Chapter 3, "Esper" / Alexamenos
How an 1800-year-old Anti-Christian Graffiti in Rome Can Teach us about Jesus and What it Means to Follow Him
“Clamped high on the wall in the corner of the gallery, it seemingly is a blank slab, the lines of the original image almost invisible. To be discernible at all, the photograph must be enhanced.”
James Grout, Encyclopaedia Romana[1]
“Enhance 224 to 176. Enhance, stop. Move in, stop. Pull out, track right, stop.”
Rick Deckard to the Esper Machine, “Blade Runner” (1982)
I am a devotee of the great 1982 cult classic sci-fi film, “Blade Runner.” “Blade Runner” is the cinematic rendering of Philip K. Dick’s 1968 novel, Do Androids Dream of Electric Sheep?, though it is likely the case that more people know the story through Ridley Scott’s moving depiction on the screen than through Dick’s story.

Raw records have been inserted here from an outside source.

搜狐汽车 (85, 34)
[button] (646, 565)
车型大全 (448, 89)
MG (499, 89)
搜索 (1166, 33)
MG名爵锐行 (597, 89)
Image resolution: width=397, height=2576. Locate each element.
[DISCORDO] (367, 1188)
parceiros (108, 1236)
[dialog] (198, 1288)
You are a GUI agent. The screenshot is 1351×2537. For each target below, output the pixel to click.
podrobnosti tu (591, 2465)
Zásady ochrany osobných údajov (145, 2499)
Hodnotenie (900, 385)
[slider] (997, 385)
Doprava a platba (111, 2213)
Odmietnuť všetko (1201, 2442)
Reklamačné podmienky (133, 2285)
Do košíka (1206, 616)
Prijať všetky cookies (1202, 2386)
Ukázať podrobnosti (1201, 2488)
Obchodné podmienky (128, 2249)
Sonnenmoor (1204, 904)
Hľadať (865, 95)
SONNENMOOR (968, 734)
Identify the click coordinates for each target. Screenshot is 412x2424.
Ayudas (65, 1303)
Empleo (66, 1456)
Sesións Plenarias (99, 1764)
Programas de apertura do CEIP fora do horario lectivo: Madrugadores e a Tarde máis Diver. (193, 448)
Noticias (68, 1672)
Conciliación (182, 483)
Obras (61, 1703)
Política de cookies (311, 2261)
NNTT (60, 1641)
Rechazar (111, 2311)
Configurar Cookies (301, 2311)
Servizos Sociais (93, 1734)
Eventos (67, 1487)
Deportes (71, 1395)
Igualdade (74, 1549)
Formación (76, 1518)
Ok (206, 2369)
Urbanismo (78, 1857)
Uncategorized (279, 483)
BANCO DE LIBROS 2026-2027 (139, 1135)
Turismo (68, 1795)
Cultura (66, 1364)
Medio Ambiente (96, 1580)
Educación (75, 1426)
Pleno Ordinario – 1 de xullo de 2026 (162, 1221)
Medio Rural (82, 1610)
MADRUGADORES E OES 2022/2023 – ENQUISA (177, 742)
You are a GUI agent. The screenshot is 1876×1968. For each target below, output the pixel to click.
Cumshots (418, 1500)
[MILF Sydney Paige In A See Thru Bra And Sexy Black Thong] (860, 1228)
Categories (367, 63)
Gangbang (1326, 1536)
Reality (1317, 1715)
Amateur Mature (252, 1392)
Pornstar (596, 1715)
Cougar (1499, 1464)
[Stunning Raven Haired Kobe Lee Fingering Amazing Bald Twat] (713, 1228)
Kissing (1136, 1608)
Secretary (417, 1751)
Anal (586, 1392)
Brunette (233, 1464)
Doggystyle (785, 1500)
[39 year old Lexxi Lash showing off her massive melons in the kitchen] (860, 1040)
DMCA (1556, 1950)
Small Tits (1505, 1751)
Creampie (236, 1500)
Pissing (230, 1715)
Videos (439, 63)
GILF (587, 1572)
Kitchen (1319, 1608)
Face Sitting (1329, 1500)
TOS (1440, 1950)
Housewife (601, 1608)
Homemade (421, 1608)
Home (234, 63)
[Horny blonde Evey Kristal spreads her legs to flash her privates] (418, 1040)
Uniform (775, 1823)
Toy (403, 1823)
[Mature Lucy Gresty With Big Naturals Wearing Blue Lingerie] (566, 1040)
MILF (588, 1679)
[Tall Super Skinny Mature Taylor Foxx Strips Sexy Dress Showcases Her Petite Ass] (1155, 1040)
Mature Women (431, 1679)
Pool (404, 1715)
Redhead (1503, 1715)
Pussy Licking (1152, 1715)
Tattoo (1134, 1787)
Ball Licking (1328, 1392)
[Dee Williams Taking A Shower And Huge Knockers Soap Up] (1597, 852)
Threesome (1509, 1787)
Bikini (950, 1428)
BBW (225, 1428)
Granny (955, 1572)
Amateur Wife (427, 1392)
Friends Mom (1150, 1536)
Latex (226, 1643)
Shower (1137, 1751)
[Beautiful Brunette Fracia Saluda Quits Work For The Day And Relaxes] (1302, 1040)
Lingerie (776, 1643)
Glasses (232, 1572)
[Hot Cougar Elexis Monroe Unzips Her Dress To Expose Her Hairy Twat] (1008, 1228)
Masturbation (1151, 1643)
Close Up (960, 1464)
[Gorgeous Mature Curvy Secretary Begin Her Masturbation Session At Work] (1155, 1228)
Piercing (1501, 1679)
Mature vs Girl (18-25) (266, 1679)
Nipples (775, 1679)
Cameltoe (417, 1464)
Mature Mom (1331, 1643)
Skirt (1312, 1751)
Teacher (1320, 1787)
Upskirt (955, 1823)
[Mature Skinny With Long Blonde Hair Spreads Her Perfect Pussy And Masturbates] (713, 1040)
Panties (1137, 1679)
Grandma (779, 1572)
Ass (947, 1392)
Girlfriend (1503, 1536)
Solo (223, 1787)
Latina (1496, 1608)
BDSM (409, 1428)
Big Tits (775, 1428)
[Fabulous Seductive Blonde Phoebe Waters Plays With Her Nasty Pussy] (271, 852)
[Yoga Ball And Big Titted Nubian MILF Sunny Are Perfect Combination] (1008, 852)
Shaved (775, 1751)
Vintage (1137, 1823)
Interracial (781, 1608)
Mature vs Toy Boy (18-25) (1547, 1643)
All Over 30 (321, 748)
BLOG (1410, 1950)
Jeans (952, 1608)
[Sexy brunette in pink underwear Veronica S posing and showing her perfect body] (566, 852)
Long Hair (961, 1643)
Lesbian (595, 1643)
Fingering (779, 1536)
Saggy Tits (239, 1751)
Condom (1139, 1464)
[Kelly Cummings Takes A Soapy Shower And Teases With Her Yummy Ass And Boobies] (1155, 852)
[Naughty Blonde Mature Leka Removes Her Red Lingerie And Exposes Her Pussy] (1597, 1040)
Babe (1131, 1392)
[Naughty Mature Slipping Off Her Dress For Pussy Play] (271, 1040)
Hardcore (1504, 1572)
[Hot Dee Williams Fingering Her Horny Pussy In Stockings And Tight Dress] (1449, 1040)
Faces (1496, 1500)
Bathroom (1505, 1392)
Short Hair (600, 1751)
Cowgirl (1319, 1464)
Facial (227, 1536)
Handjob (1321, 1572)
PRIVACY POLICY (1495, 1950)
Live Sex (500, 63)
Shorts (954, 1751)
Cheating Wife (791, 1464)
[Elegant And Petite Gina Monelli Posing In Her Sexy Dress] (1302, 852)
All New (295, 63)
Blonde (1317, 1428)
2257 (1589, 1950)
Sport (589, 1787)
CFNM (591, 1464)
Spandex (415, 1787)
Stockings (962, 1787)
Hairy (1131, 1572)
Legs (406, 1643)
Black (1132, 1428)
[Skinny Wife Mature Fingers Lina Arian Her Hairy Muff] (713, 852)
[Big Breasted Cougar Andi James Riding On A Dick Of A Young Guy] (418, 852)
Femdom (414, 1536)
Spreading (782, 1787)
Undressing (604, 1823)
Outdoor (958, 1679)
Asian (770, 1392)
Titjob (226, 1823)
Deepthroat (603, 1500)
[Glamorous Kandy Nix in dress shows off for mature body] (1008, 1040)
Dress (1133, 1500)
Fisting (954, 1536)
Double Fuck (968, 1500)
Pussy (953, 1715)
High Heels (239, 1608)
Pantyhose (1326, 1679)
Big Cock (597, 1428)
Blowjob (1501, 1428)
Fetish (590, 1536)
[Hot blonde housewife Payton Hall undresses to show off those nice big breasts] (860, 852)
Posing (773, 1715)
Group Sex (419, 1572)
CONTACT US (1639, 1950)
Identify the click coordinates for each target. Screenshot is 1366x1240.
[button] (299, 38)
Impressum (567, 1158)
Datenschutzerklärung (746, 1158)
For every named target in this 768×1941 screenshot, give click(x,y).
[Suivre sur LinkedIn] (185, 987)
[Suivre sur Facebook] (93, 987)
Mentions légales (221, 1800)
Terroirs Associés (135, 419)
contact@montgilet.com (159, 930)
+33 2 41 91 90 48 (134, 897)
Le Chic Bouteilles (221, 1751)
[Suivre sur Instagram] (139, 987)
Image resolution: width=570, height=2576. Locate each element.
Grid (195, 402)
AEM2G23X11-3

It is the future. 2019 in fact. A detective named Rick Deckard is, against his wishes, pressed back into service in the LAPD Bladerunner unit: a unit of specially trained police who hunt down and “retire” (read, “kill”) humanoid robots called “replicants.”
Deckard, memorably played by Harrison Ford in the film, enters the apartment of a replicant named Leon. In a bureau in the apartment, Deckard finds some of Leon’s photographs. Deckard takes them with him back to his own apartment. After getting a drink, Deckard sits before the Esper machine, a smallish-looking computer system. He takes one photograph from the stack he took earlier—a seemingly unremarkable picture of the inside of an apartment—and feeds it into a slot in the Esper machine. The screen lights up with the scanned image of the photograph.
Now, Deckard begins to speak. Those who have seen the movie will remember the scene: Deckard’s weary gaze at the Esper monitor, his monotone instructions to the machine, and the clicking, beeping, shuttering sounds of the Esper as it explores the photograph under Deckard’s verbal commands.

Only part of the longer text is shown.